=== Section Start ===

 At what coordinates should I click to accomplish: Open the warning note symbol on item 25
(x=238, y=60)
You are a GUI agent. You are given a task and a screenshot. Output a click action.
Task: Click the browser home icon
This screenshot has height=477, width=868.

=== Section End ===

Prompt
Look above for the line that holds "You are a GUI", then copy it and each line after it exactly, through the last line of the data.

Answer
You are a GUI agent. You are given a task and a screenshot. Output a click action.
Task: Click the browser home icon
This screenshot has height=477, width=868.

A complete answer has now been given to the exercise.